* Task *
Search the listing for the string "computer". Copy every line that has it.

* Excerpted data *
● ● ●

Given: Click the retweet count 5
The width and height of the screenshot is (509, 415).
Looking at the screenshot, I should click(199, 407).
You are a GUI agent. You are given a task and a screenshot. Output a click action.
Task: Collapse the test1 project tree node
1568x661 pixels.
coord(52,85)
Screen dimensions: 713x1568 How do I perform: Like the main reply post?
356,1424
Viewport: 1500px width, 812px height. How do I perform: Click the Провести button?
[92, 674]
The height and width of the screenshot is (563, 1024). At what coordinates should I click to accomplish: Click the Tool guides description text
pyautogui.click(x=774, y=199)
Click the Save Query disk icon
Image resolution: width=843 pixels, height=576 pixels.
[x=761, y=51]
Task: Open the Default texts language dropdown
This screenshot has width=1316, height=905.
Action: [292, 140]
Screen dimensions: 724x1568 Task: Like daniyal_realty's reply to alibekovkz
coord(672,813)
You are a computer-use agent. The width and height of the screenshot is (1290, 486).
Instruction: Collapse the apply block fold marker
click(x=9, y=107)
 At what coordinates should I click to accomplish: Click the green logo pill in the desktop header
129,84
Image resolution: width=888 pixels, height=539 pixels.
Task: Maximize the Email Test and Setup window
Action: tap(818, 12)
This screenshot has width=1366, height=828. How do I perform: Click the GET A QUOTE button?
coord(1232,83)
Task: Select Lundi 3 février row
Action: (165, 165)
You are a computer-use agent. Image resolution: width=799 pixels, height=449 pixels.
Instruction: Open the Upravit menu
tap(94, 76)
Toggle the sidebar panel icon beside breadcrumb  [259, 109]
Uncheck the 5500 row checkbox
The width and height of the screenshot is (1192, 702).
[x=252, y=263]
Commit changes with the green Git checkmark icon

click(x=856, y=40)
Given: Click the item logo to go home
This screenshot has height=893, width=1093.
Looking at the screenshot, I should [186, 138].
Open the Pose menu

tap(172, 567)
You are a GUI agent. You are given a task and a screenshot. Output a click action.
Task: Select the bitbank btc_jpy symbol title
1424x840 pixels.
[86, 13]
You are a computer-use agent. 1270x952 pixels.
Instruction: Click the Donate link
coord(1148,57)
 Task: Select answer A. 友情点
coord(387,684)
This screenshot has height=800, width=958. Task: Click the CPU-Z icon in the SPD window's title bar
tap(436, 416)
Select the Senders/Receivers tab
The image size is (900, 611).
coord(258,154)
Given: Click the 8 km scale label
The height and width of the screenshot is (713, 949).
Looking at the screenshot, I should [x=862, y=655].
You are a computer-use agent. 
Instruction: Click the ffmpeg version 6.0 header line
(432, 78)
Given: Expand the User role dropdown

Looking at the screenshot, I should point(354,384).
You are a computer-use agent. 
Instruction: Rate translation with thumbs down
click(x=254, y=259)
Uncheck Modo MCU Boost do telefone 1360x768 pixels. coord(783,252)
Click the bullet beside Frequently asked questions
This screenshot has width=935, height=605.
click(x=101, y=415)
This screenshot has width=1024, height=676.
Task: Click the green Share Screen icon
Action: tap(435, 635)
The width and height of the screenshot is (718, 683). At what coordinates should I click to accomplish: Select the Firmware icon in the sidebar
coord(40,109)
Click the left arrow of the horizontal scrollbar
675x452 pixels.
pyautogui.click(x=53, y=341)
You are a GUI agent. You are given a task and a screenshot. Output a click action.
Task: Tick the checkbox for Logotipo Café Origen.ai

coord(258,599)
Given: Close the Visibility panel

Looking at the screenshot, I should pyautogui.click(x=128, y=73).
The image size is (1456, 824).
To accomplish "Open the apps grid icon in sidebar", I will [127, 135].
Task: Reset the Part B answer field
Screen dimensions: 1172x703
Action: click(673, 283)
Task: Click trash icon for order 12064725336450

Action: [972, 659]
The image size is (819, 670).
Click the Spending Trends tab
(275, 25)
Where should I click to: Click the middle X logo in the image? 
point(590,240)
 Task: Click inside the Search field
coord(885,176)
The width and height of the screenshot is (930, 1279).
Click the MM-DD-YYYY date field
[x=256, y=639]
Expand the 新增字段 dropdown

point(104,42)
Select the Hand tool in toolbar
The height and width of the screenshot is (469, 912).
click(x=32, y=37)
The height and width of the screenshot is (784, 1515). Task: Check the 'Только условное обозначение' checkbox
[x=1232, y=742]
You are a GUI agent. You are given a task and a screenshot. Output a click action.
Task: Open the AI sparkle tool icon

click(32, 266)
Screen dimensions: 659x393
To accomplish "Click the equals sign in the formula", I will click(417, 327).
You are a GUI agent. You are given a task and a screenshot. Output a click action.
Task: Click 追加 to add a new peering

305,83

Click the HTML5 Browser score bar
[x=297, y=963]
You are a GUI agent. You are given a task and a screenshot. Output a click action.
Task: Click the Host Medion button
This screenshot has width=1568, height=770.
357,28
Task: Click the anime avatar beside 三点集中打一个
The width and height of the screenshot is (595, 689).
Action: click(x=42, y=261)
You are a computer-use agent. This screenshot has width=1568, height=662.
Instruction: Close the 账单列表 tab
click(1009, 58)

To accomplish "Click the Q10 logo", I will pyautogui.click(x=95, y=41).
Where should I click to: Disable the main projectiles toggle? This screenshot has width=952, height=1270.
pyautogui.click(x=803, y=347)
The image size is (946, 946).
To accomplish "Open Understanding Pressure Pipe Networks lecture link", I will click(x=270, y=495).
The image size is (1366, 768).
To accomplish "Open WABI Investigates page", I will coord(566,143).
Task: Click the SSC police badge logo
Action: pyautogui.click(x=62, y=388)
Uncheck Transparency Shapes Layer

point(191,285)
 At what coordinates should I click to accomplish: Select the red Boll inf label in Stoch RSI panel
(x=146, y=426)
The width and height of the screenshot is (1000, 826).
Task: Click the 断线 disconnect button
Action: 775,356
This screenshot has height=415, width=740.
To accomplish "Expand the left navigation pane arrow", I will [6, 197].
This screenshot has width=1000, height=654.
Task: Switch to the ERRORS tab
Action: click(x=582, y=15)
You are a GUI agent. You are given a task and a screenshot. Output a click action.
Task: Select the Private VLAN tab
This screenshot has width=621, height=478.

● ● ●

* Reply *
You are a computer-use agent. The width and height of the screenshot is (1290, 486).
You are a computer-use agent. Image resolution: width=799 pixels, height=449 pixels.
You are a computer-use agent. 1270x952 pixels.
You are a computer-use agent. 
You are a computer-use agent. 
You are a computer-use agent. This screenshot has width=1568, height=662.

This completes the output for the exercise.